→ **PROVIDED RECORDS**:

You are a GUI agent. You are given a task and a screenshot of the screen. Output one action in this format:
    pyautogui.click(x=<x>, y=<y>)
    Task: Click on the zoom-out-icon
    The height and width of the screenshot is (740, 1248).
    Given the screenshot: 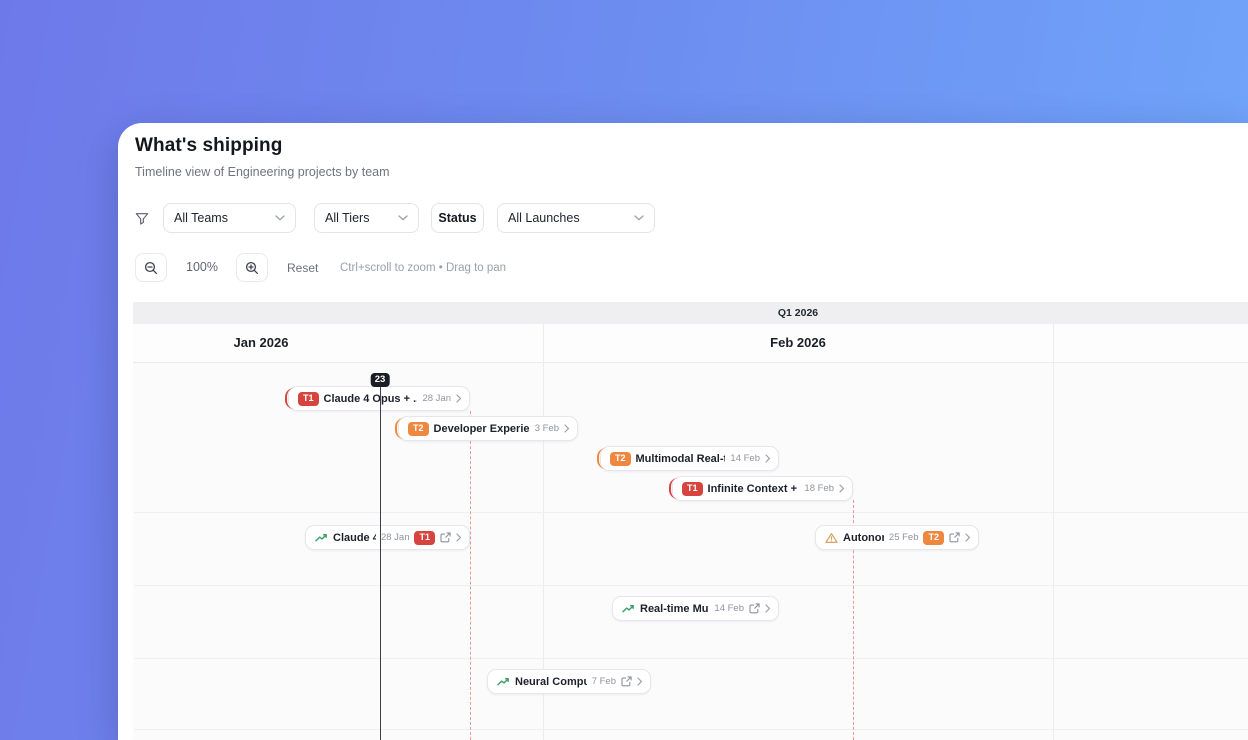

→ **ASSIGNMENT**: Render the lines above as a Markdown table with the columns "Row" and "Text", numbering each row and leaving out blank lines and any pictures.

→ **ANSWER BELOW**:
| Row | Text |
|---|---|
| 1 | You are a GUI agent. You are given a task and a screenshot of the screen. Output one action in this format: |
| 2 |     pyautogui.click(x=<x>, y=<y>) |
| 3 |     Task: Click on the zoom-out-icon |
| 4 |     The height and width of the screenshot is (740, 1248). |
| 5 |     Given the screenshot:  |